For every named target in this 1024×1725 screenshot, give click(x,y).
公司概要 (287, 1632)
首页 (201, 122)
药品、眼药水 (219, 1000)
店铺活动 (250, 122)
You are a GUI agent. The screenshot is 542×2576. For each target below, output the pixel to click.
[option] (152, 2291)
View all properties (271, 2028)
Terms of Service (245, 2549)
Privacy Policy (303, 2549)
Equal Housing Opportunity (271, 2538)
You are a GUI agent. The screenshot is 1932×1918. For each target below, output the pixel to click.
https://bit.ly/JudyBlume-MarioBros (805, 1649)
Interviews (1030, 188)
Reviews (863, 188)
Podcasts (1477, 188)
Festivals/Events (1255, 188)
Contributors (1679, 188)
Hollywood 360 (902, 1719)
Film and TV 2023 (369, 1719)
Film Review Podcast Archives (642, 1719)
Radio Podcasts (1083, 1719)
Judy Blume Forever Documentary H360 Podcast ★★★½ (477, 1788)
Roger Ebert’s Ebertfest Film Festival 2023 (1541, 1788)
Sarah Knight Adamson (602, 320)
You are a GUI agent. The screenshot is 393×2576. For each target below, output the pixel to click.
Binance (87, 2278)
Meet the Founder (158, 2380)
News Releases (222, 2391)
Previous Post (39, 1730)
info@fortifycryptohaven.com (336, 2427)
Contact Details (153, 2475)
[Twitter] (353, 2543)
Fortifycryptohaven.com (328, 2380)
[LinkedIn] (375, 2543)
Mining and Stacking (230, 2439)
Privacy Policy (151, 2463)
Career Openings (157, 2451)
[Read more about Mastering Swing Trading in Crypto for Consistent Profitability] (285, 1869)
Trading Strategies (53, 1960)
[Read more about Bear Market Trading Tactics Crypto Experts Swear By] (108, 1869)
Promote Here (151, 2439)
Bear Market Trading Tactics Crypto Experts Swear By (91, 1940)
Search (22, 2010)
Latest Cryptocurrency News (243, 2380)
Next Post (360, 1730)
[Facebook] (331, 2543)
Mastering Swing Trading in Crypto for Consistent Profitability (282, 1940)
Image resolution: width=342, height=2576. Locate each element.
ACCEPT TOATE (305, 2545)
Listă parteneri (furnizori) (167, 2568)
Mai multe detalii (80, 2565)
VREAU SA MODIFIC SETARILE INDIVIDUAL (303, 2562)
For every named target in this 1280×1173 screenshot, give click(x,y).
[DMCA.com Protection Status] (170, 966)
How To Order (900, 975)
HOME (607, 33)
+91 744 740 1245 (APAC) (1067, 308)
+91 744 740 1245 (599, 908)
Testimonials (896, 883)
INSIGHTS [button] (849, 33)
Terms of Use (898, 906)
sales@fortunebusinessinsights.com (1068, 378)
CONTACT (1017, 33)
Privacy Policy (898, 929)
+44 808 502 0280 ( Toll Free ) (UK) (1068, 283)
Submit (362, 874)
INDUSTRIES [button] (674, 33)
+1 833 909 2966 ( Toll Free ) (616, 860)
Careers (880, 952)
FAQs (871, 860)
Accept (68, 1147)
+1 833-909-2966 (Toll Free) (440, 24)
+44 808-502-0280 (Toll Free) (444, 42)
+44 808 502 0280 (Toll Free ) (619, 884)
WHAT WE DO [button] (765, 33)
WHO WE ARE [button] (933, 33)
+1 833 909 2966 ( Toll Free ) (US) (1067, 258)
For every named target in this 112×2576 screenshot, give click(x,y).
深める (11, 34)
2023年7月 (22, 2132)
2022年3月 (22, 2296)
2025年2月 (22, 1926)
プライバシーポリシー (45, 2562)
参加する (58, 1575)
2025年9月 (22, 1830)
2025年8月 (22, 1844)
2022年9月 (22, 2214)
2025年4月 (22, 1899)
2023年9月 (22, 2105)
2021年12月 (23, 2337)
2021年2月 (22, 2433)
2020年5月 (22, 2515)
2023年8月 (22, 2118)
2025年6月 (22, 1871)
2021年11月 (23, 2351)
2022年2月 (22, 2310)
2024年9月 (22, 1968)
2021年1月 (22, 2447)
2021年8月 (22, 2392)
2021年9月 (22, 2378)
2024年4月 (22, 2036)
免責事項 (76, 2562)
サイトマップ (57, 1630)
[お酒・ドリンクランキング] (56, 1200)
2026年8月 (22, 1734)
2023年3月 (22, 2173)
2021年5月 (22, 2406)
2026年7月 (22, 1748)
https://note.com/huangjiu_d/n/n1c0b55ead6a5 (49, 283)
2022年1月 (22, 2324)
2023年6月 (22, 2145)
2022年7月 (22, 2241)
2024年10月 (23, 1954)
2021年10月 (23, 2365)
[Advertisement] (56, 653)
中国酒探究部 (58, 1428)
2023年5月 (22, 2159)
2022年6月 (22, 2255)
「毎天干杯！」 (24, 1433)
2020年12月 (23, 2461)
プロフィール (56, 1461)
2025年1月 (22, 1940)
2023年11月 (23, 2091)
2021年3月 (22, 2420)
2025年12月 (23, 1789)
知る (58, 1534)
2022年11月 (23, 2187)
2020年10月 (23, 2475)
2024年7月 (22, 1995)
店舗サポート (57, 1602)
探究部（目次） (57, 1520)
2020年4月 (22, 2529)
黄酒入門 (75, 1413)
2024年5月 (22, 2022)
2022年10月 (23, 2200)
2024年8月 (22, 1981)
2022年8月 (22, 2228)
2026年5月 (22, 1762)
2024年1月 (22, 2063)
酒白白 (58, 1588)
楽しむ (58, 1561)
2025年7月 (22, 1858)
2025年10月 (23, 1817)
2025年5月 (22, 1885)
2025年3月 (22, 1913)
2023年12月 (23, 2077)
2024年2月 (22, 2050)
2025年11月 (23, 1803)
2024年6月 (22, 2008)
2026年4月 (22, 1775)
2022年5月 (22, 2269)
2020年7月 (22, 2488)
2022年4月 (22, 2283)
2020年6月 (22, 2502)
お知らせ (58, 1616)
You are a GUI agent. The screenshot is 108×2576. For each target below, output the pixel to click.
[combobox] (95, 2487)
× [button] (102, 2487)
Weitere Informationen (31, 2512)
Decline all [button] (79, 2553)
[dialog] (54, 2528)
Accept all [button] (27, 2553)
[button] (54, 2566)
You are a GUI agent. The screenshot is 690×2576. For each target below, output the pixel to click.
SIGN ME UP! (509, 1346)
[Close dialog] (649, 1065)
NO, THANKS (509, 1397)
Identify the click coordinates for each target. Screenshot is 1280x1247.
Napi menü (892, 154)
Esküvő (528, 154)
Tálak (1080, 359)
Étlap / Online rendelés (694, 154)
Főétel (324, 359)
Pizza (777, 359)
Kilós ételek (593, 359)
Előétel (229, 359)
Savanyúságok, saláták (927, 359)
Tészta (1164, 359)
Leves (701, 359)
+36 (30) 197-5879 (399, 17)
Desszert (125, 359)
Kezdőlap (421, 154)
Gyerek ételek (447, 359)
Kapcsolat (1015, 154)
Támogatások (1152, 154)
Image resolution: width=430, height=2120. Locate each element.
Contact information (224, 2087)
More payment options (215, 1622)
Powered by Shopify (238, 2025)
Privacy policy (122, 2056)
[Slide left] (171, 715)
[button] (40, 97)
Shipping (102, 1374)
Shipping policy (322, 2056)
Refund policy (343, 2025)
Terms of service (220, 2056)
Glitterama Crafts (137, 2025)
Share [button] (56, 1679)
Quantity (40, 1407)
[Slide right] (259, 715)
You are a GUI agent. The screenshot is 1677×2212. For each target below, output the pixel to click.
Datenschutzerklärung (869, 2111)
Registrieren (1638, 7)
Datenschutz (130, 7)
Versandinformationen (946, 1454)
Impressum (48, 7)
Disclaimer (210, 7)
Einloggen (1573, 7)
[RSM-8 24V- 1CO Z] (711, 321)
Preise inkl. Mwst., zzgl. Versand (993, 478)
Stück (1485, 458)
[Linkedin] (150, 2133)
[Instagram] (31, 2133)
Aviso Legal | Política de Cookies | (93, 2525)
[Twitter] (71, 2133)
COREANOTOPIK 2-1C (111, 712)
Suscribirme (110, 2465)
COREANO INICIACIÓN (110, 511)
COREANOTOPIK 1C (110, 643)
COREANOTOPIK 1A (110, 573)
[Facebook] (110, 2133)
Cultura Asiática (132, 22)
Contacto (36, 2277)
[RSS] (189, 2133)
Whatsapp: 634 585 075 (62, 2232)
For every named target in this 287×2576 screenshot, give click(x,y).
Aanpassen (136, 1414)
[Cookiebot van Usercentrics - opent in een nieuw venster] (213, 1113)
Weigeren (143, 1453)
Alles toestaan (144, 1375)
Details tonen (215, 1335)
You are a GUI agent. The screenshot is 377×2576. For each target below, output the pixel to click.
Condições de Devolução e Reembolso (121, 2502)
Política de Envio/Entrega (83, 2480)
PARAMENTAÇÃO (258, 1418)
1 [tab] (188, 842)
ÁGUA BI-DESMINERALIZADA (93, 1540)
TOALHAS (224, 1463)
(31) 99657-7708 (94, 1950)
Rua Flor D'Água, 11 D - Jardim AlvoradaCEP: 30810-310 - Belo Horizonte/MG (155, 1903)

^^^^^^^^

WORK REQUIRED: Set down again, word for word, the stretch of records from the line with "Datenschutz (130, 7)" to the line with "Details tonen (215, 1335)", both of those lines included.

SOLVED PROBLEM:
Datenschutz (130, 7)
Versandinformationen (946, 1454)
Impressum (48, 7)
Disclaimer (210, 7)
Einloggen (1573, 7)
[RSM-8 24V- 1CO Z] (711, 321)
Preise inkl. Mwst., zzgl. Versand (993, 478)
Stück (1485, 458)
[Linkedin] (150, 2133)
[Instagram] (31, 2133)
Aviso Legal | Política de Cookies | (93, 2525)
[Twitter] (71, 2133)
COREANOTOPIK 2-1C (111, 712)
Suscribirme (110, 2465)
COREANO INICIACIÓN (110, 511)
COREANOTOPIK 1C (110, 643)
COREANOTOPIK 1A (110, 573)
[Facebook] (110, 2133)
Cultura Asiática (132, 22)
Contacto (36, 2277)
[RSS] (189, 2133)
Whatsapp: 634 585 075 (62, 2232)
For every named target in this 287×2576 screenshot, give click(x,y).
Aanpassen (136, 1414)
[Cookiebot van Usercentrics - opent in een nieuw venster] (213, 1113)
Weigeren (143, 1453)
Alles toestaan (144, 1375)
Details tonen (215, 1335)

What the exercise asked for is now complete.